> SOURCE MATERIAL
————
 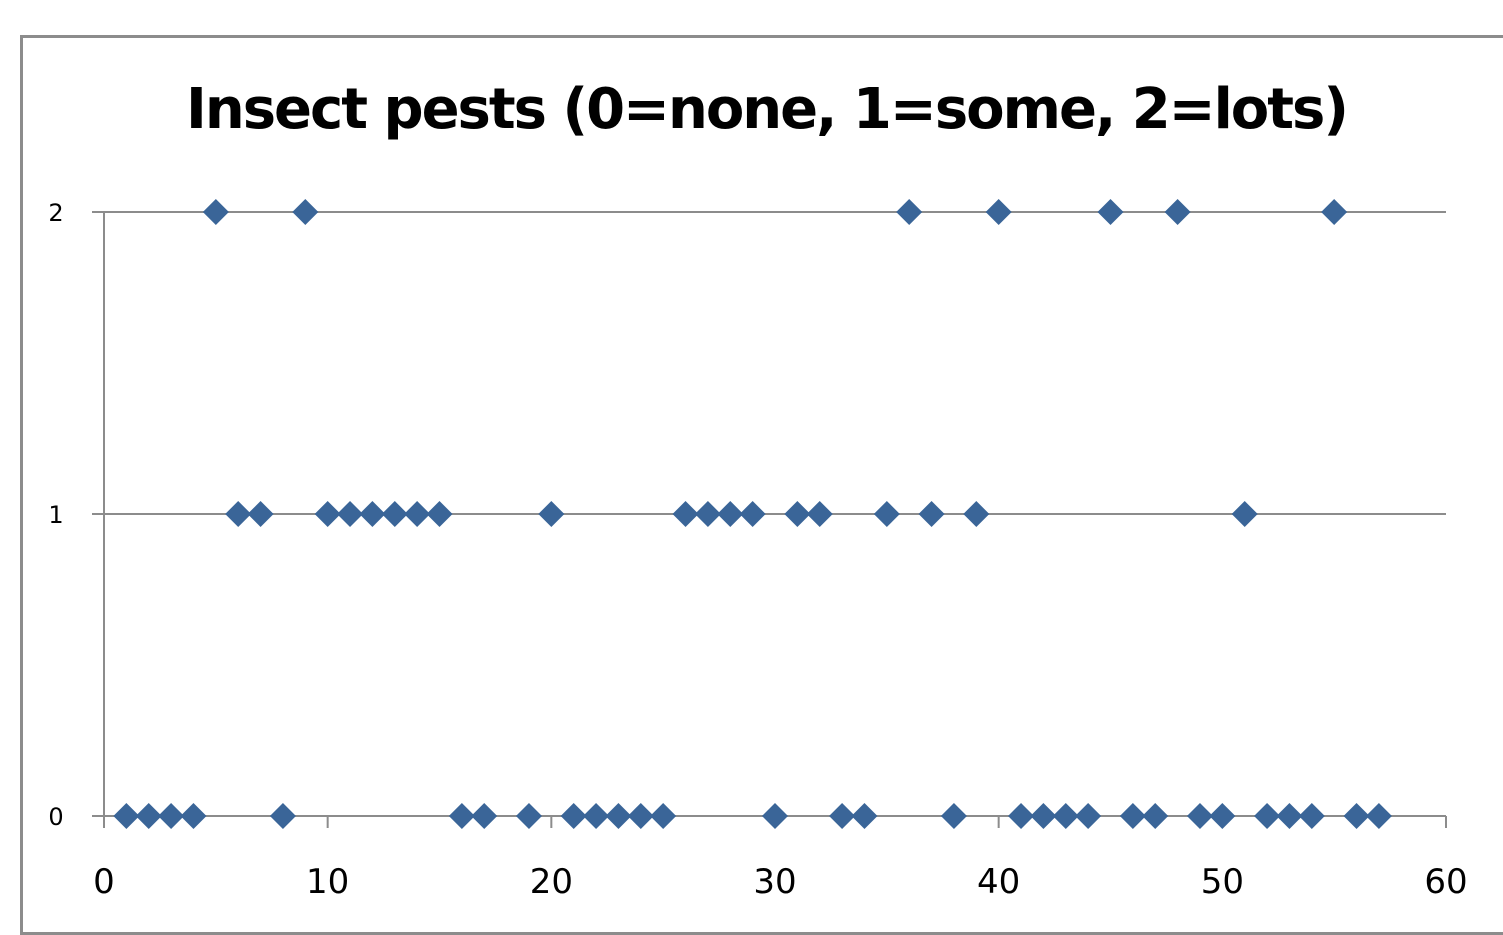 I want to click on xtick-label-30: 30, so click(x=774, y=882).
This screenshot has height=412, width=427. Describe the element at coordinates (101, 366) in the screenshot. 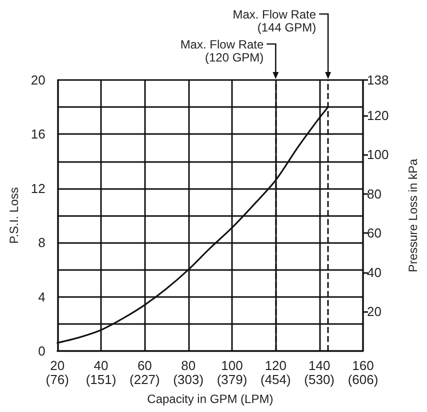

I see `x-tick-label: 40` at that location.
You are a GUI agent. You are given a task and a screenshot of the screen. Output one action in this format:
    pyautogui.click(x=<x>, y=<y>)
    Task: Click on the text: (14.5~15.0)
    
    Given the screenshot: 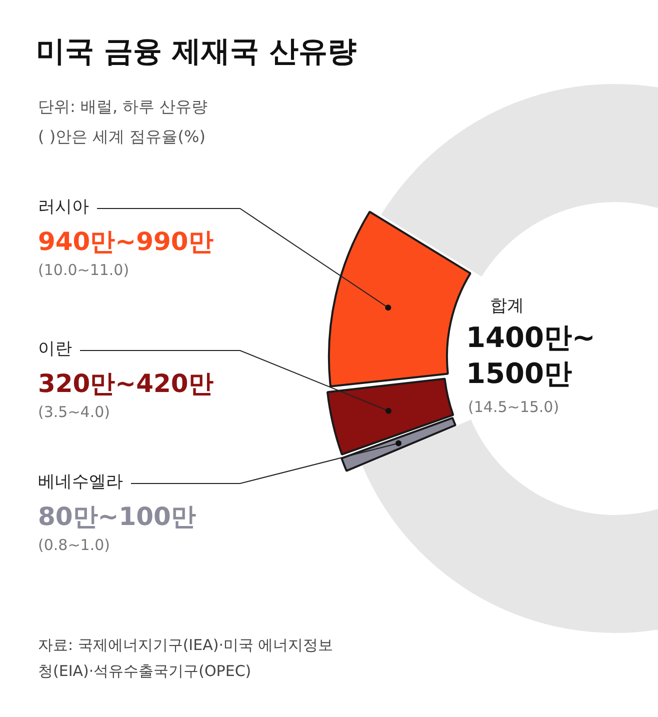 What is the action you would take?
    pyautogui.click(x=514, y=407)
    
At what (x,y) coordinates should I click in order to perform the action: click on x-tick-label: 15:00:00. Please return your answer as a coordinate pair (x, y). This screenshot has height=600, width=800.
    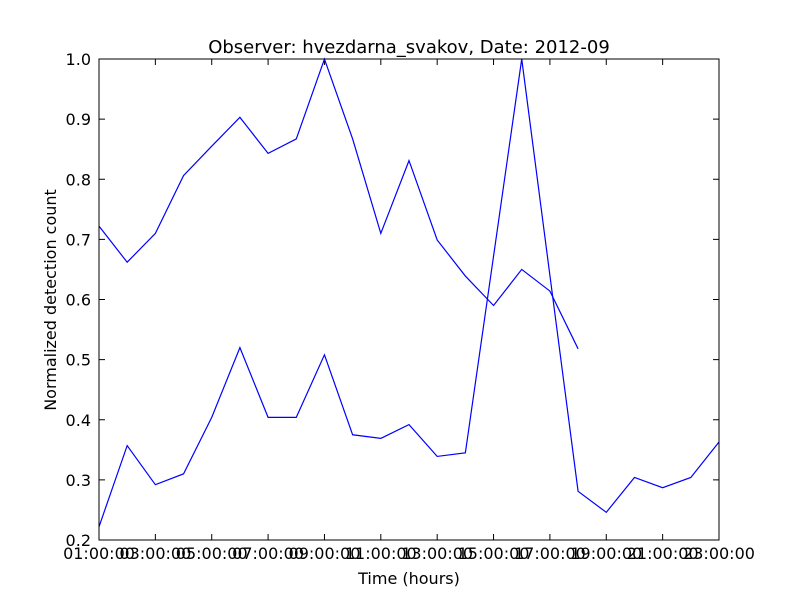
    Looking at the image, I should click on (494, 554).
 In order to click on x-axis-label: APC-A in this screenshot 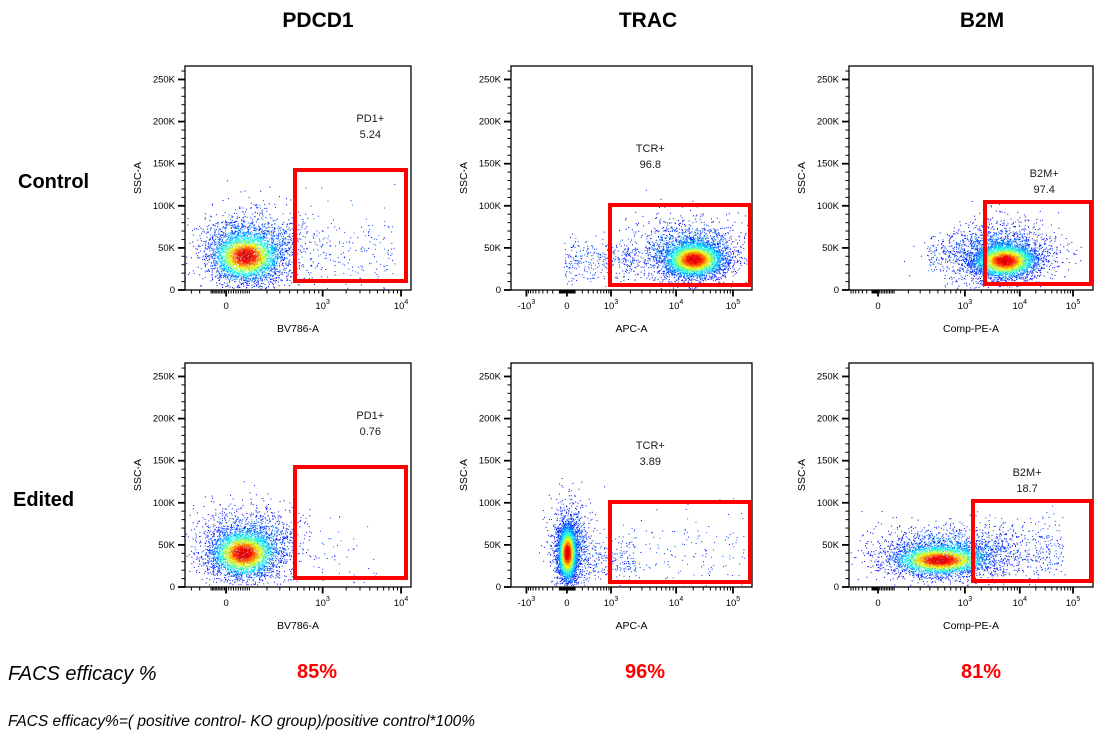, I will do `click(631, 329)`.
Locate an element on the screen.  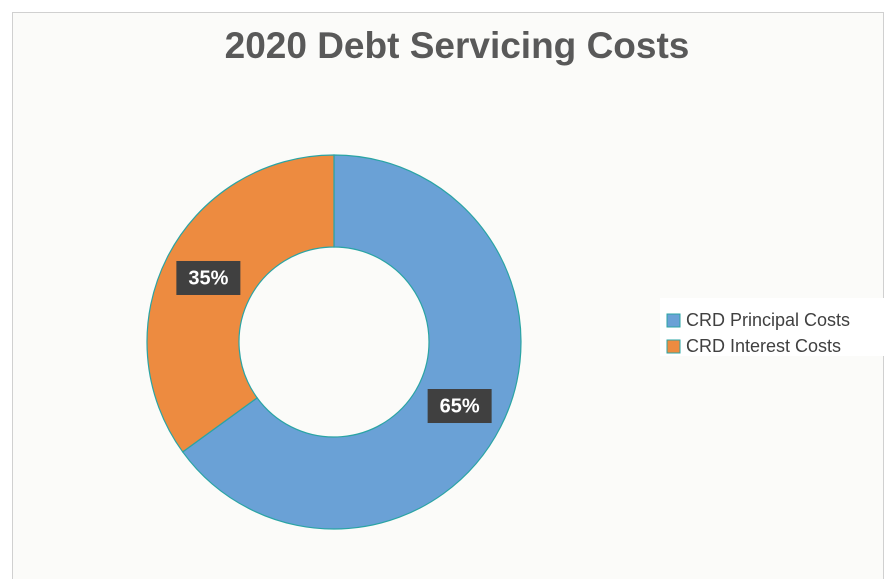
legend: CRD Principal Costs CRD Interest Costs is located at coordinates (772, 327).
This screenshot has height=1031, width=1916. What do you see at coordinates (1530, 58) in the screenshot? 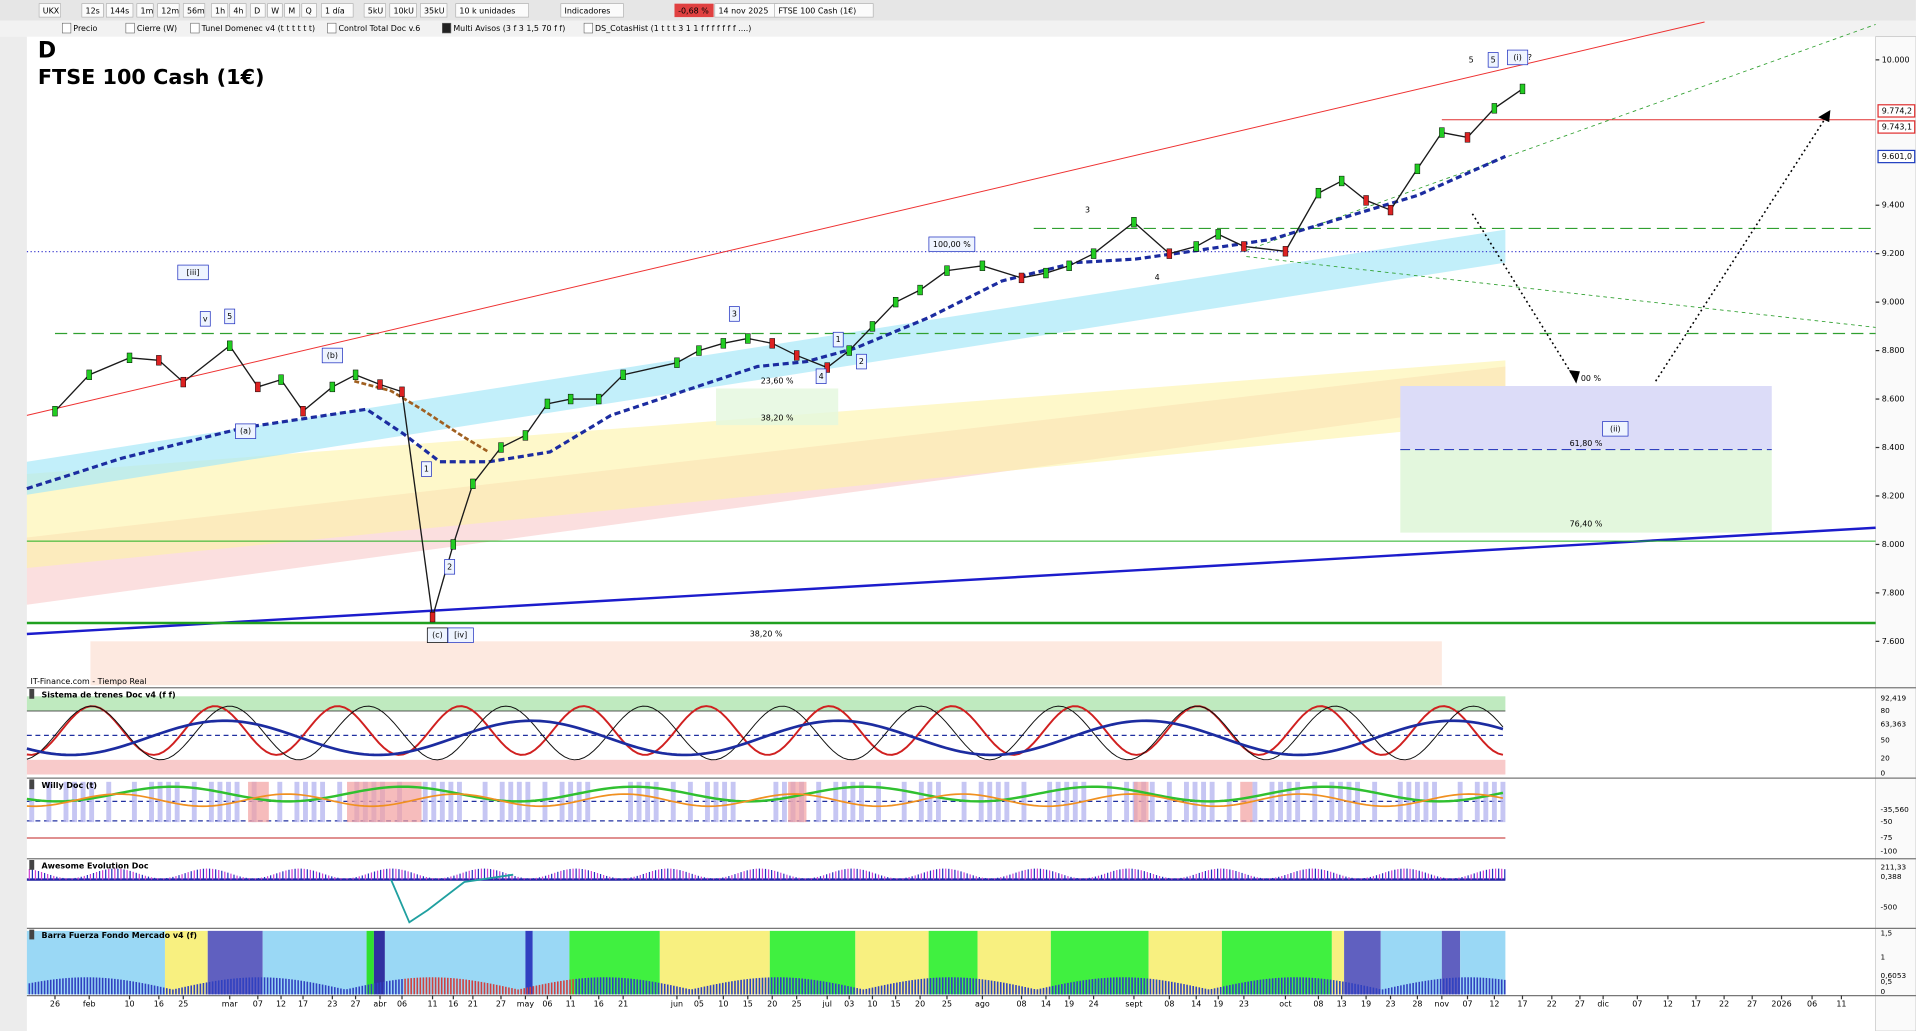
I see `annotation: ?` at bounding box center [1530, 58].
————
> YOUR GOAL
Reproduce verbatim the lines from the one containing "This screenshot has height=1031, width=1916." through the end of the lines above, both ends included. Omit the pictures from your reproduction.

> RESPONSE
This screenshot has height=1031, width=1916. What do you see at coordinates (1530, 58) in the screenshot? 
I see `annotation: ?` at bounding box center [1530, 58].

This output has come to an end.